Saturday, June 14, 2014

Reflections SY 2013-14

This has been a year of tremendous activity, and lots of the areas where I've been spending most of my time have nothing to do with teaching or learning.

First, to get it out of my head and onto someplace I'll be able to find it again, my colleague Beth asked me a few days ago what I know about layered curriculum.  She asked me because she wanted to look into it, and I have strong opinions about almost every new buzzword that comes up.  I don't know anything about layered curriculum.  The way Beth described it makes it sound very much like what I think standards-based curriculum is: you have a learning goal.  You identify some core of knowledge (vocabulary, usually) that you have to have in order for any higher learning to occur.  You identify the learning target, which is some higer thinking about the standard.  Then you identify the next step, the bigger objective, something that uses the knowledge in a new way.  Again, I'm filtering her description of layered curriculum through my prior knowledge, so it may be that I don't understand any of it.  I might look into it for next year, though.

This was my first year of all TPRS, all the time, with no other considerations.  I can attest to its power.  All of my students--ALL of my students--are doing much better on much harder assignments than they had before.  All except a few are comfortable answering 10 questions about any reading assignment I care to give them, within reason and with proper scaffolding.  The main keys I'm taking away from it are not so different than other sorts of curriculum design: know what's essential, know where your students are in the process, know what their next step is.  The main difference is in the primary method of instruction and the degree of expertise.  Once you've stripped down absolutely everything non-essential, you only have a few things that you have to know, and you need to know those to the point of automaticity.  Because what you're learning is not a set of facts or a process for
organizing information, but a whole new language, you need 75-80 comprehensible exposures to a new word in order to internalize it.  (I suspect that this has ramifications for content instruction, too.)  The hard part for an instructor is to make this not just interesting, so students don't disengage, but compelling, so they actually want to know what happens next, badly enough that they'll work through the ambiguities of the language.
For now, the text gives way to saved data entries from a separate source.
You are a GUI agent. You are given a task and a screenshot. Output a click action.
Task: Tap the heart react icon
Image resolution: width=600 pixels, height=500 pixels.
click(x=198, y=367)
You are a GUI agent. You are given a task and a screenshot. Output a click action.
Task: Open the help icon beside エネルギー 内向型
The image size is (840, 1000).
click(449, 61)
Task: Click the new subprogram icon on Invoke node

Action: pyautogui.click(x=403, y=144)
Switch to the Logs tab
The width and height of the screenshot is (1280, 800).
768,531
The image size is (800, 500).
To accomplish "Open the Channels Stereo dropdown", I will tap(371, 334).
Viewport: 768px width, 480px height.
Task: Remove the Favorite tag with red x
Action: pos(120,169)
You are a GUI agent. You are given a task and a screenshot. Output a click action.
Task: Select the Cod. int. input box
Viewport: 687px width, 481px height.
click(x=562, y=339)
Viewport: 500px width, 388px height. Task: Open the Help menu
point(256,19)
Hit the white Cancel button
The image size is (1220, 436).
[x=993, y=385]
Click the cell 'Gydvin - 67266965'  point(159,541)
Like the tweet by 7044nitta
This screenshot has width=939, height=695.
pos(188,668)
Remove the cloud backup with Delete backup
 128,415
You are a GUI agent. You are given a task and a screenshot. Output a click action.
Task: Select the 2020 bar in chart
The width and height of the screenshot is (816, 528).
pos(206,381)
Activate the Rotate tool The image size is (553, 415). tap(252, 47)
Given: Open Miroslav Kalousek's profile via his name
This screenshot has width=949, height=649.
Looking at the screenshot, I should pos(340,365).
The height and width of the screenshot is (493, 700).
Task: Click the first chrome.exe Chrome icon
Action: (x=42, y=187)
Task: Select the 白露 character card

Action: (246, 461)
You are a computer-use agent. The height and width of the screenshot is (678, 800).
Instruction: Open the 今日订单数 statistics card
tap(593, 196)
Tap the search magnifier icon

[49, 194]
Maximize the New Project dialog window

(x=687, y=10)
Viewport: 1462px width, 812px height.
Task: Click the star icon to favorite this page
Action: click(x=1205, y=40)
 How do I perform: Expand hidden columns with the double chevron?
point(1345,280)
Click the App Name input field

 Working on that principle, it is much easier to stay in the target language for big swaths of class time than it used to be, and it's much clearer when to move on and when to back up.  Once I knew what I wanted the students to learn, I could use the materials that Blaine Ray's excellent on-line

I learned a lot of the limitations of the method, too, at least as I currently practice it.  There are a number of them, and I might go into some detail about them presently.  But it basically all boils down to 1.) a lack of preparation and 2.) a tendency to fall back on old ideas, although not in the way I expected.  As far as preparation, I'm definitely going to spend some time this summer mapping out exactly which vocabulary words and structures I want to teach, and in what order.  I envision a calendar, each with one phrase on it, and that will be the phrase we focus on that day.  Somewhere in my literature I remember seeing something that suggests 3 structures per 2 days is a good, ambitious, but attainable target.  I think I'll stick to 1 per day, though, at least at first.  This preparation is important for two reasons.  First, I found myself re-hashing sturctures my students had long since mastered, and not adding anything new.  I wasn't hurting anyone, we were still spending class time speaking Spanish, so it was still better than working on handouts.  But we weren't moving forward as efficiently as other sources suggest we should have been able to.  Second, I also found myself trying to circle every new structure in Blaine Ray's "New Mini-Stories for TPRS" and "Pobre Ana."  This meant that I wasn't circling any one structure enough times.  Knowing what I'm going to focus on that day will help me get in the repetitions that I need.  It also suggests a host of supplemental activities that I can have the students do to work more with a given structure; more about that once I've figured it out better.